## [TEXT PROVIDED]
*** Begin section ***

Question

1.2 g of cesium hydroxide is dissolved in 100.0 g of water initially at 25.0oC. When all of the cesium chloride is dissolved, the temperature rises to 26.4oC.

What is the heat of reaction qrxn after the compound is completely dissolved? Use the formula qrxn =-(4.184 x msolution x ΔT) where msolution is the sum of the masses of the cesium hydroxide and the water, and ΔT equals the final temperature minus the initial temperature.


Type in your answer to the correct number of significant figures, but do NOT include the unit J (Joules) in your answer. Use standard notation, and not scientific notation. For example only, type in 4980 and not 4.980 x 103.

Answer 1

-588.1168

Step-by-step explanation:

To calculate the heat of reaction (qrxn), we need to use the formula:

qrxn = -(4.184 x msolution x ΔT)

*** End section ***

Saved entries:

*** Begin section ***

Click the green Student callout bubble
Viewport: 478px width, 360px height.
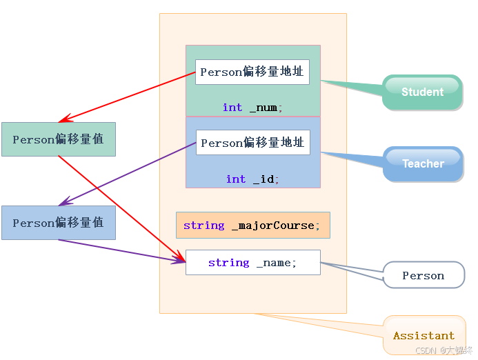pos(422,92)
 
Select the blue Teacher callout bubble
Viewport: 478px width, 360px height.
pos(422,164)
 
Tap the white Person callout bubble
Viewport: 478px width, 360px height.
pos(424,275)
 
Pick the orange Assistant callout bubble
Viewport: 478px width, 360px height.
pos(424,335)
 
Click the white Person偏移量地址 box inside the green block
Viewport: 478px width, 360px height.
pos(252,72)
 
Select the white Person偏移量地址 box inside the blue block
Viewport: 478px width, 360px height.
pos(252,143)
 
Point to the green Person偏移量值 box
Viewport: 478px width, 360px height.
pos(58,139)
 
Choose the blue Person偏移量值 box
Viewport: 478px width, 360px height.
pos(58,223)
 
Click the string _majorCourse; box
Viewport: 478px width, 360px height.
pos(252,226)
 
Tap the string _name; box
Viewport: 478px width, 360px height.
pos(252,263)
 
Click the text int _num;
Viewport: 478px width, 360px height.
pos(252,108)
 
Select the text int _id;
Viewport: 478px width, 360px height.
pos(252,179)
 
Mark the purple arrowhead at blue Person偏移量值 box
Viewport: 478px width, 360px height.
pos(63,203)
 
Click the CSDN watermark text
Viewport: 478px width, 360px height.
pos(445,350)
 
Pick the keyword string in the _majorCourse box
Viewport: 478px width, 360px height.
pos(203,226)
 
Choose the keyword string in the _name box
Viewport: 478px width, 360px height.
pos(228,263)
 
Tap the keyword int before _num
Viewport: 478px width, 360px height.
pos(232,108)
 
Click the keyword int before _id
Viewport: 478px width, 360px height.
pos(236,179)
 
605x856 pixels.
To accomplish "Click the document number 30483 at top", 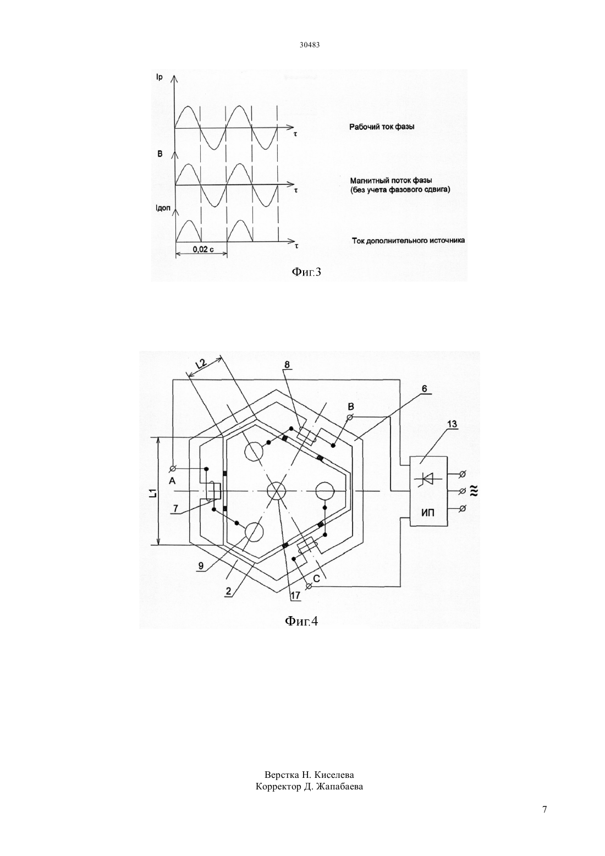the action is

*** End section ***

## [REQUIREMENT 1]
From the cesium hydroxide heat-of-reaction text, extract the passage starting with "1.2 g of cesium" and going on through "rises to 26.4oC.".
## [REQUIREMENT 2]
Write what comes next in the cesium hydroxide heat-of-reaction text, picking up right after its last line.

## [EXPECTED OUTPUT 1]
1.2 g of cesium hydroxide is dissolved in 100.0 g of water initially at 25.0oC. When all of the cesium chloride is dissolved, the temperature rises to 26.4oC.

## [EXPECTED OUTPUT 2]
Given:

Initial temperature (T1) = 25.0°C

Final temperature (T2) = 26.4°C

Mass of cesium hydroxide (m1) = 1.2 g

Mass of water (m2) = 100.0 g

First, let's calculate the sum of the masses of cesium hydroxide and water (msolution):

msolution = m1 + m2

msolution = 1.2 g + 100.0 g

msolution = 101.2 g

Next, let's calculate the change in temperature (ΔT):

ΔT = T2 - T1

ΔT = 26.4°C - 25.0°C

ΔT = 1.4°C

Now, we can substitute the values into the formula to calculate the heat of reaction (qrxn):

qrxn = -(4.184 x msolution x ΔT)

qrxn = -(4.184 x 101.2 g x 1.4°C)

qrxn = -588.1168 J(joule may not be included)

Therefore, the heat of reaction (qrxn) after the compound is completely dissolved is approximately -588.12 J. Note that the negative sign indicates an exothermic reaction, meaning heat is released.